TRECHO SELECIONADO:
──────────
É clara a ilegalidade de acolhimento a crianças e adolescentes em comunidades terapêuticas, mas não se ignora a dificuldade do tema. Situações críticas e dramáticas ocorrem todos os dias e as comunidades terapêuticas podem parecer ser a "saída" fácil ou a única opção, uma verdadeira tábua de salvação. No entanto, é inconcebível que, num momento pandêmico mundial, o governo federal tenha engendrado um mecanismo de exclusão e violação de direitos.
Atentos às violações que essa normativa significava, as Defensorias recomendaram ao CONAD a revogação da normativa e fomentaram e participaram de eventos virtuais em conjunto com relevantes atores, tendo havido ainda, nesse contexto, a publicação de uma carta de cinco ex-Ministros da Saúde de diferentes governos entre 2003 e 2020 (Arthur Chioro, Alexandre Padilha, José Agenor Alvarez da Silva, José Gomes Temporão, José Saraiva Felipe e Nelson Teich). O Governo Federal recusou-se à solução extrajudicial, sendo ajuizada ação civil pública (nº 0813132-12.2021.4.05.8300), perante a Justiça Federal, na qual também fomentamos pedidos de amicus curiae por entidades da sociedade civil comprometidas com o tema - IBCCRIM, Conectas, IBDCRIA, Instituto Ilana, ABRASME, RENILA e CADHu (Coletivo de Advogadas e Advogados em Direitos Humanos), a favor do pedido apresentado pelas defensorias públicas. Na mesma época, alguns conselhos estaduais se manifestaram contrariamente à possibilidade de acolhimento ou internação de crianças e adolescentes em comunidades terapêuticas.
Em 1ª instância foi deferida liminar determinado a suspensão dos efeitos da resolução CONAD e do acolhimento de qualquer adolescente nas comunidades terapêuticas de todo o país, bem como a suspensão do financiamento federal e o desligamento dos adolescentes atualmente acolhidos, em 90 dias, devendo o Ministério da Saúde assegurar seu atendimento no âmbito do SUS. Essa decisão foi suspensa provisoriamente após recurso da União.
──────────
DADOS EXIBIDOS:
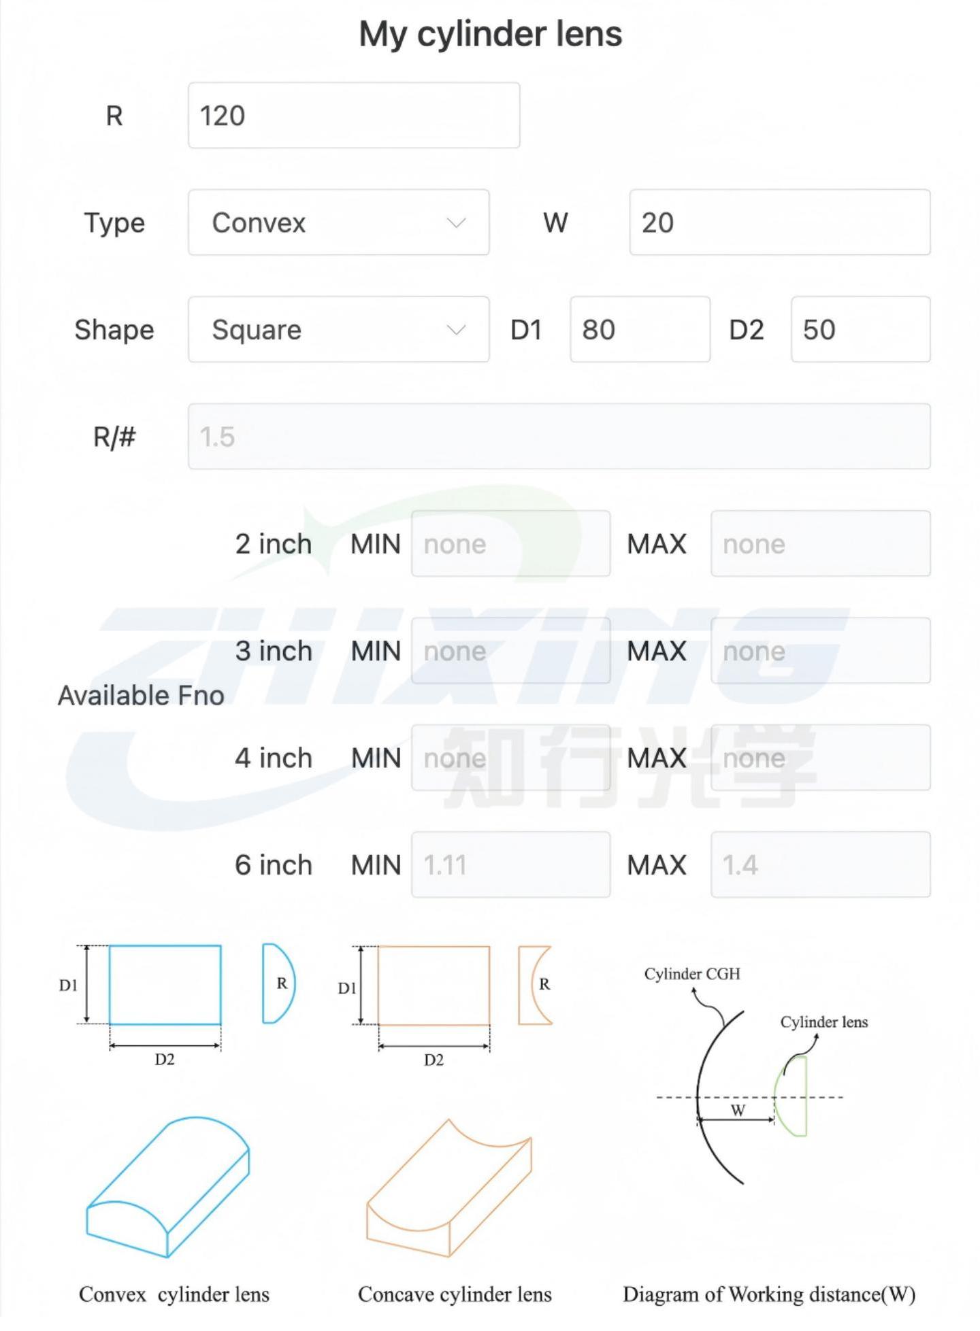This screenshot has width=980, height=1331.
Task: Focus the W working distance field
Action: click(780, 222)
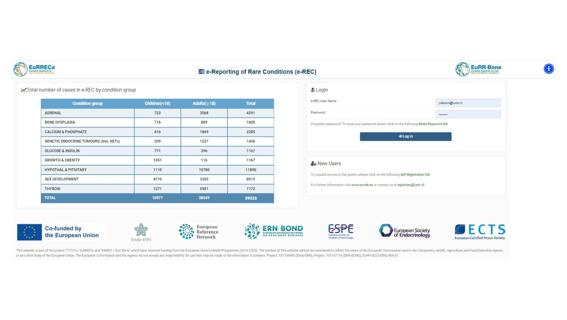Open the Reset Password link
Screen dimensions: 567x320
pos(433,124)
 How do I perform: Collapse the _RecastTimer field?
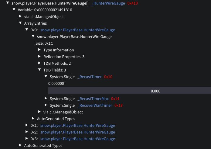click(46, 77)
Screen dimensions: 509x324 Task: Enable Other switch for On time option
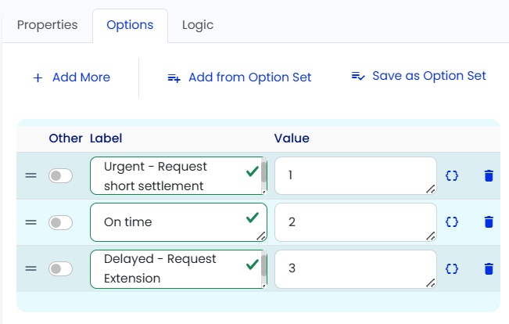point(60,222)
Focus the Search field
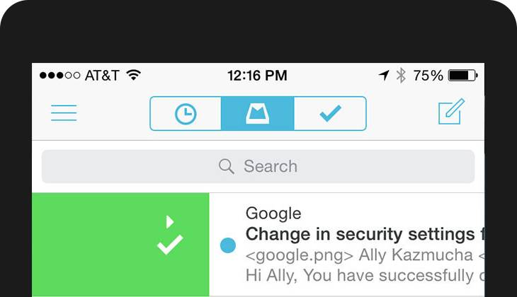The image size is (517, 297). [x=258, y=166]
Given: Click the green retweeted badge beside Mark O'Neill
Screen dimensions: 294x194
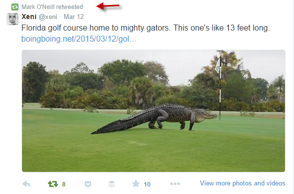Looking at the screenshot, I should pos(15,7).
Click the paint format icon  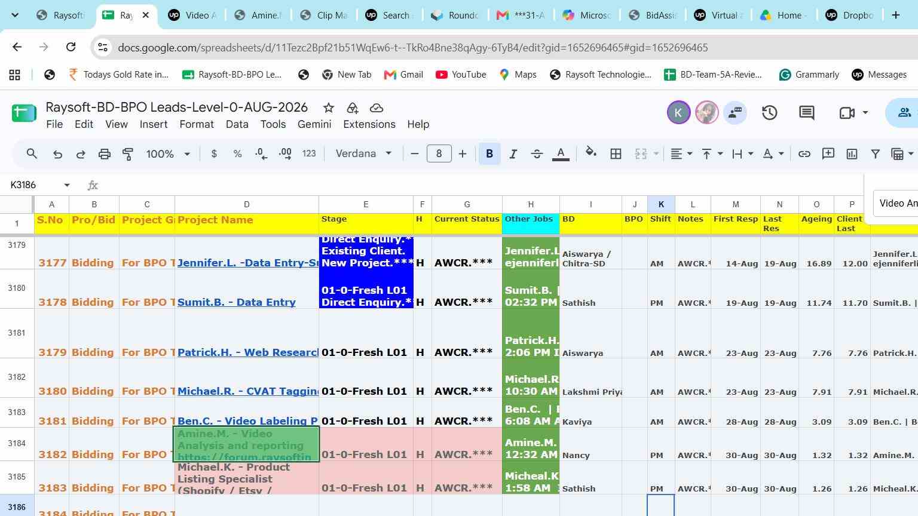tap(128, 154)
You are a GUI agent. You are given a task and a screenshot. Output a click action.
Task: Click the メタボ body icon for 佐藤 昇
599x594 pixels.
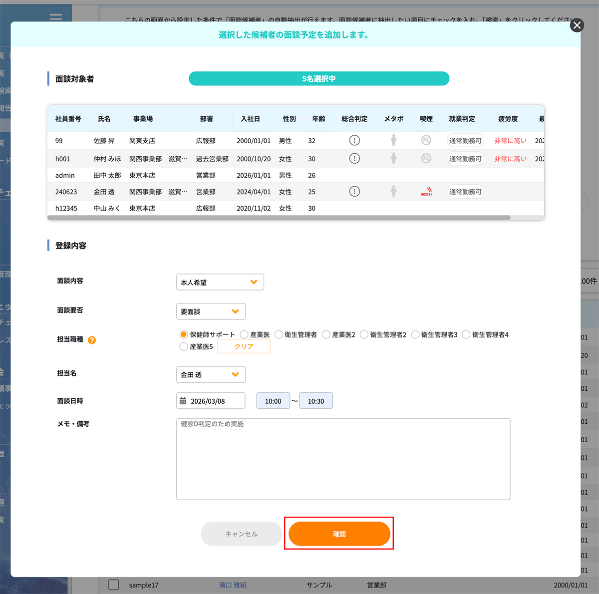click(394, 140)
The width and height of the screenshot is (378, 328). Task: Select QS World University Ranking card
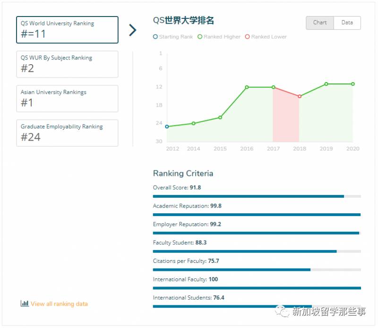[x=67, y=30]
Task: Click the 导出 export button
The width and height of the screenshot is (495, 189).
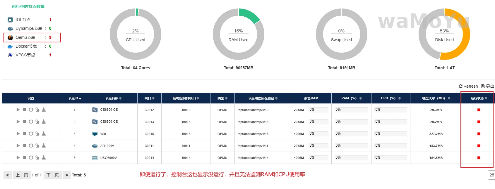Action: click(x=488, y=86)
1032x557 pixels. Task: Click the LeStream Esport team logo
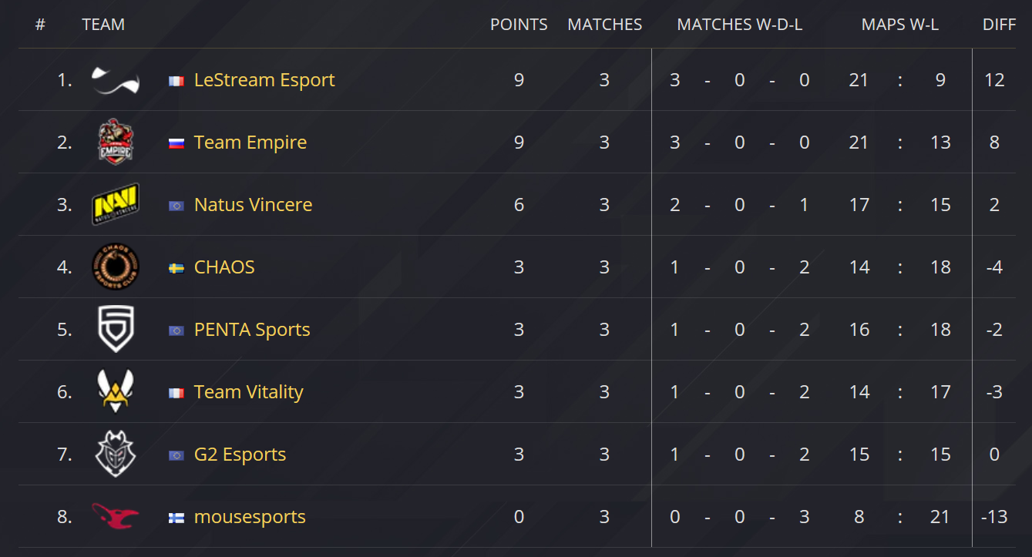[x=115, y=80]
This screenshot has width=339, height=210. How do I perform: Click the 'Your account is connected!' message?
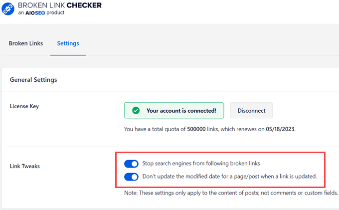181,111
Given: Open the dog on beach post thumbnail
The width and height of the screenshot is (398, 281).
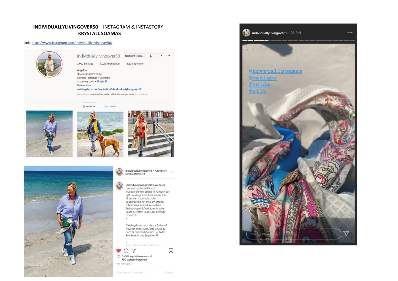Looking at the screenshot, I should click(100, 134).
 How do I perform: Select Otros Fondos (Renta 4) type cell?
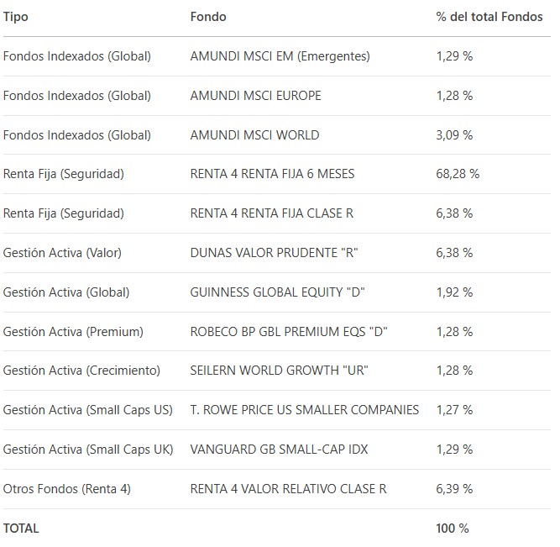tap(67, 489)
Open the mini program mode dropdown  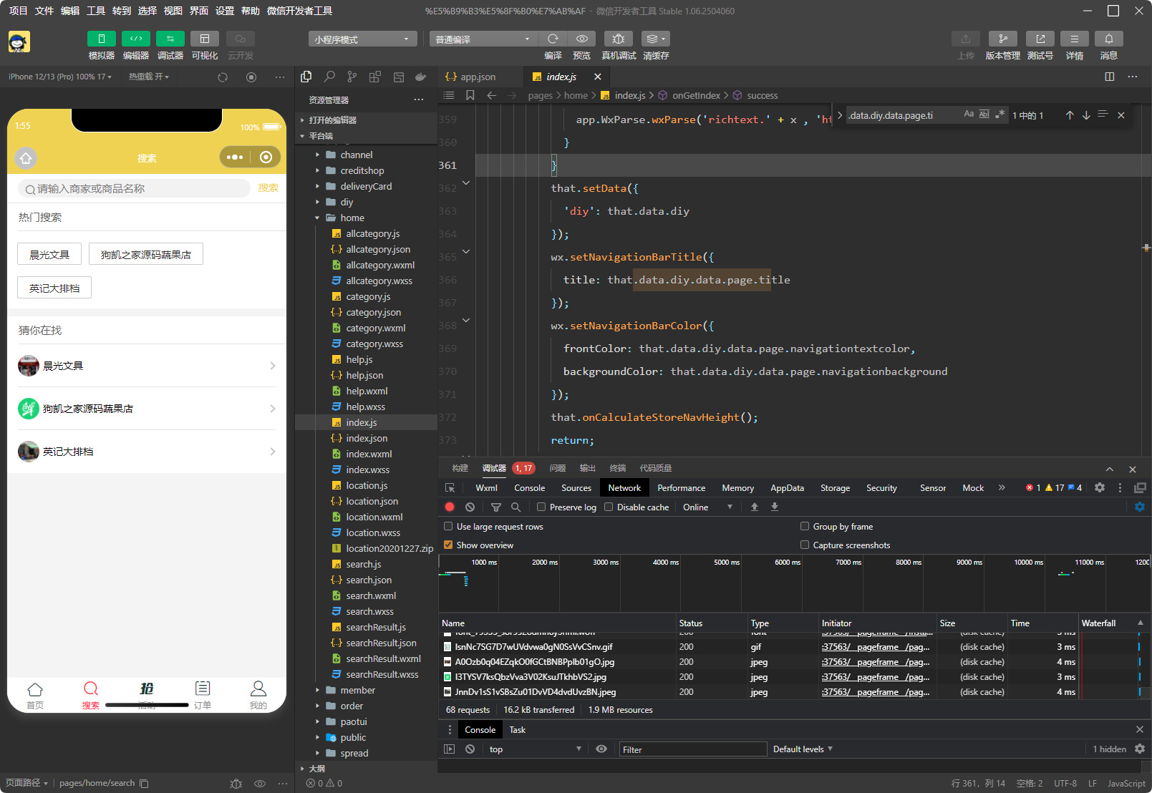coord(362,39)
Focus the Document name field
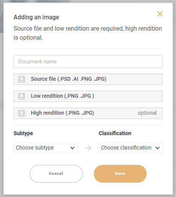This screenshot has width=176, height=197. coord(88,62)
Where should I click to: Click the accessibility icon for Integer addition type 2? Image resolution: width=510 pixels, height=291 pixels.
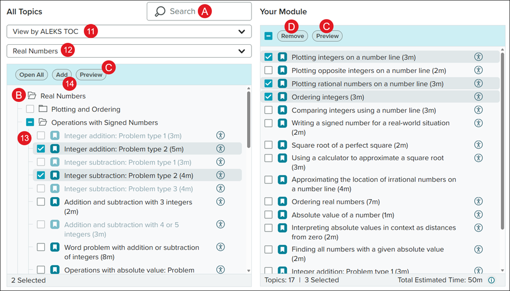(220, 149)
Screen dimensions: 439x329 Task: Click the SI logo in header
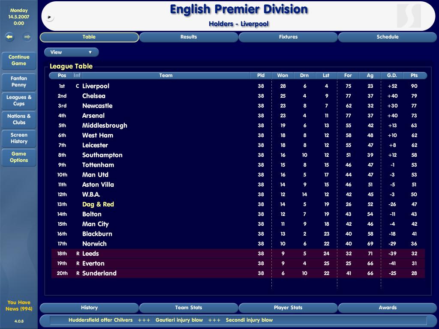(409, 16)
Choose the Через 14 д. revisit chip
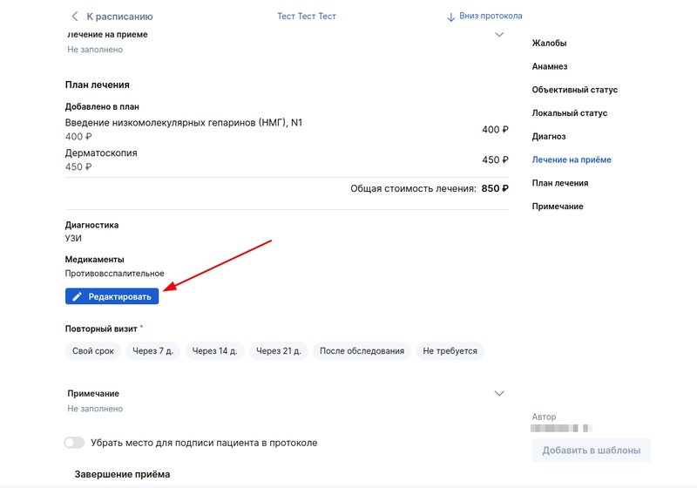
──────────
TAREFA ATRIBUÍDA A: Segundo o trecho sobre comunidades terapêuticas, o que ocorreu com a decisão liminar de 1ª instância após o recurso da União?
TAREFA ATRIBUÍDA B: Transcreva do trecho sobre comunidades terapêuticas a passagem iniciada em "Em 1ª instância" e que prossegue até "recurso da União.".
Os itens provêm de uma fonte distinta da do trecho.

RESPOSTA A: Foi suspensa provisoriamente.

RESPOSTA B:
Em 1ª instância foi deferida liminar determinado a suspensão dos efeitos da resolução CONAD e do acolhimento de qualquer adolescente nas comunidades terapêuticas de todo o país, bem como a suspensão do financiamento federal e o desligamento dos adolescentes atualmente acolhidos, em 90 dias, devendo o Ministério da Saúde assegurar seu atendimento no âmbito do SUS. Essa decisão foi suspensa provisoriamente após recurso da União.